Klinik für HNO-Heilkunde und Klinik für Neurochirurgie der Klinikums Dortmund

Ein Akustikusneurinom ist ein gutartiger Nerventumor, der vergleichsweise langsam wächst. Er entsteht am Hör- und Gleichgewichtsnerven in seinem Verlauf zwischen dem Innenohr (mit Hör- und Gleichgewichtsorgan) und dem Eintritt dieser Nerven in das Gehirn im Bereich des Hirnstammes. Der Verlauf dieses Nerven mit einem sich dort entwickelnden Tumor macht entsprechend die gemeinsame Diagnostik, Behandlung und Betreuung durch die beiden beteiligten Fachgebiete in diesem Schädelbasisbereich erforderlich.Im Klinikum Dortmund werden deshalb solche Akustikusneurinome von der Klinik für Hals-Nasen-Ohrenheilkunde (Prof. Dr. med.
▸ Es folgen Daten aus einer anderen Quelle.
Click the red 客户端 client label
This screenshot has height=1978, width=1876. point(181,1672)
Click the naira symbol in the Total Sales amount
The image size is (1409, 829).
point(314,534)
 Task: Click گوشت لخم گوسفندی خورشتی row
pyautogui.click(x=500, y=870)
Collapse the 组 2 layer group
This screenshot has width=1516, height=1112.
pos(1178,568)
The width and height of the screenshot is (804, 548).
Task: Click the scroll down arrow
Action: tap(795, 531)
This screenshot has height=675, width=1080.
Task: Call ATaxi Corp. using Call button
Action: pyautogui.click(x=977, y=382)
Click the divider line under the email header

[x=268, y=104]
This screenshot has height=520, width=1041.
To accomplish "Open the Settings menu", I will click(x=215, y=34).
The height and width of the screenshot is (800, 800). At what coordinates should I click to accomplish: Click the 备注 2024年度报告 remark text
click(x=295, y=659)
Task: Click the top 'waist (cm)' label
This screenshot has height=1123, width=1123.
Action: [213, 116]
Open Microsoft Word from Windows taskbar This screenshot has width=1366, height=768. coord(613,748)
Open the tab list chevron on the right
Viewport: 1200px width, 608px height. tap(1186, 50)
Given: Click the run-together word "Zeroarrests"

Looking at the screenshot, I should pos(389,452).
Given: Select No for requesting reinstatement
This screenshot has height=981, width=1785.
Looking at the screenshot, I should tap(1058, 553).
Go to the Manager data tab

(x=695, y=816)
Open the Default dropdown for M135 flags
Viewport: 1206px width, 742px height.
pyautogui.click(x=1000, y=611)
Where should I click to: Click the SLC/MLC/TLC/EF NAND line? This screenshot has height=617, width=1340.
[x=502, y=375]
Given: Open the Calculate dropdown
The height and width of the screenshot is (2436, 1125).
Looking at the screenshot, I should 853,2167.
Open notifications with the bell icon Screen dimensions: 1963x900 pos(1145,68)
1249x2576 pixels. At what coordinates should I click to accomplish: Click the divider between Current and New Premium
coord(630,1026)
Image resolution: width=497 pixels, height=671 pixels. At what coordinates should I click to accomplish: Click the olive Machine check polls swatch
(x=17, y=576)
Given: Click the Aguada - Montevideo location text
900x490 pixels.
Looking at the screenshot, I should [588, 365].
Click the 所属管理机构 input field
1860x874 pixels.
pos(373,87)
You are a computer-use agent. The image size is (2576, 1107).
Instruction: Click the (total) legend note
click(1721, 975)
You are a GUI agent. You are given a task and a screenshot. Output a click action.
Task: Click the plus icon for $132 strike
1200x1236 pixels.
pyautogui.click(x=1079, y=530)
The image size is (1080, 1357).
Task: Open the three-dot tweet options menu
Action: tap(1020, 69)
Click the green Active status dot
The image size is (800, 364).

C. Wittekindt) und der Klinik für Neurochirurgie (Privatdozent Dr. med. R. Schultheiß) gemeinsam betreut.

Am häufigsten fällt ein Akustikusneurinom durch eine langsam eintretende einseitige Hörstörung auf. Durch das langsame Tumorwachstum tritt eine zunehmende Funktionsstörung des empfindlichen Hörnerven ein. Manchmal klagen die Patienten auch über leichte Schwindelbeschwerden, die durch eine Beeinträchtigung des Gleichgewichtsnerven entstehen können. Wenn der in der Nähe eines solchen Tumors verlaufende Gesichts-Bewegungs-Nerv ebenfalls beeinträchtigt wird, kommt es zu einer Lähmung der gleichseitigen Gesichtshälfte. Glücklicherweise ist dieses durch die Frühdiagnostik heutzutage selten geworden. Kopfschmerzen, Krampfanfälle oder Bewußtseinsstörungen sind seltene Krankheitszeichen eines solchen Tumors.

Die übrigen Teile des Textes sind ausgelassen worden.